History

Imperial Japanese Navy
- Name: Cha-232
- Builder: Nishii Shipyards, Ujiyamada
- Laid down: 26 August 1944
- Launched: 1944
- Completed: 31 December 1944
- Commissioned: 31 December 1944
- Home port: Sasebo
- Fate: transferred to Japan Maritime Safety Agency, 1 July 1954

History

Japan Maritime Safety Agency
- Acquired: 1 July 1954
- Renamed: Ōtaka (PB-09)
- Fate: transferred to Japan Maritime Self-Defense Force, 1 April 1956

History

Japan Maritime Self-Defense Force
- Acquired: 1 April 1956
- Decommissioned: 31 March 1962
- Renamed: Ōtaka (MS-86)
- Fate: unknown

General characteristics
- Class & type: No.1-class Submarine chaser
- Displacement: 130 long tons (132 t) standard
- Length: 29.20 m (95 ft 10 in) overall
- Beam: 5.65 m (18 ft 6 in)
- Draught: 1.97 m (6 ft 6 in)
- Propulsion: 1 × intermediate diesel; shingle shaft, 400 bhp;
- Speed: 11.0 knots (12.7 mph; 20.4 km/h)
- Range: 1,000 nmi (1,900 km) at 10.0 kn (11.5 mph; 18.5 km/h)
- Complement: 32
- Armament: 1 × 13.2mm machine gun; 22 × depth charges; 1 × dunking hydrophone; 1 × simple sonar;

= Japanese submarine chaser Cha-232 =

Cha-232 or No. 232 (Japanese: 第二百三十二號驅潜特務艇) was a No.1-class auxiliary submarine chaser of the Imperial Japanese Navy that served during World War II.

==History==
She was laid down on 26 August 1944 at the Ujiyamada shipyard of Nishii Shipyards (西井=西井造船所) and launched in 1944. She was fitted with armaments at the Yokosuka Naval Arsenal, completed and commissioned on 31 December 1944, and assigned to the Sasebo Guard Force. On 15 May 1945, she was assigned to the Shimonoseki Defense Team. Cha-232 survived the war.
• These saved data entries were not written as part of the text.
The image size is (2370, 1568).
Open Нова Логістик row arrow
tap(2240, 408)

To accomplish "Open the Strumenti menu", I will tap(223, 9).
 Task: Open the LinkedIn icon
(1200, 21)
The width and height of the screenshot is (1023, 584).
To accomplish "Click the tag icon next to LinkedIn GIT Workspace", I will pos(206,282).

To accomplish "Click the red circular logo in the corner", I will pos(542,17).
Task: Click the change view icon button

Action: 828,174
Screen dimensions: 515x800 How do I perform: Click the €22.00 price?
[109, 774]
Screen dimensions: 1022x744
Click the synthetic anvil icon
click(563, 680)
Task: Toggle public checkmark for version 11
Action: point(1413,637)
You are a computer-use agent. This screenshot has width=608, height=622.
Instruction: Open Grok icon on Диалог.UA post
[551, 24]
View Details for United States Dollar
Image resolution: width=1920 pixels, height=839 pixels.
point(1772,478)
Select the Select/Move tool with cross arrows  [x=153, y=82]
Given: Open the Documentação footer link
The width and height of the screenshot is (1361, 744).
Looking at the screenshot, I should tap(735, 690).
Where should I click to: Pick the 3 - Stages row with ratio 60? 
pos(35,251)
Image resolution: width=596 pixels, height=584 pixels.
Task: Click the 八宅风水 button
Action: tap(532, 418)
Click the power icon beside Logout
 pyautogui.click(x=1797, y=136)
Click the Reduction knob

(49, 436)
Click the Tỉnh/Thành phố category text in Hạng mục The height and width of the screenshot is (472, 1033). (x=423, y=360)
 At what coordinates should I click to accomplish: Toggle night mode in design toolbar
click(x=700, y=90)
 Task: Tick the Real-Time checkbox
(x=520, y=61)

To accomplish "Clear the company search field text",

On 30 December 1945, she was demobilized and enrolled as a minesweeper by the occupation forces operating out of Shimonoseki. On 28 August 1947, she was assigned to the Japan Maritime Safety Agency and on 20 August 1948 she was designated as a patrol boat (PB-09) and renamed Ōtaka. On 1 July 1950, she was re-designated as PS-09 and on 1 August 1951 as minesweeper MS-86. On 1 July 1954, she was transferred to the newly created Japan Maritime Self-Defense Force. On 1 April 1956, she was re-designated Special Boat No. 10 (MS-86). She was delisted on 31 March 1957.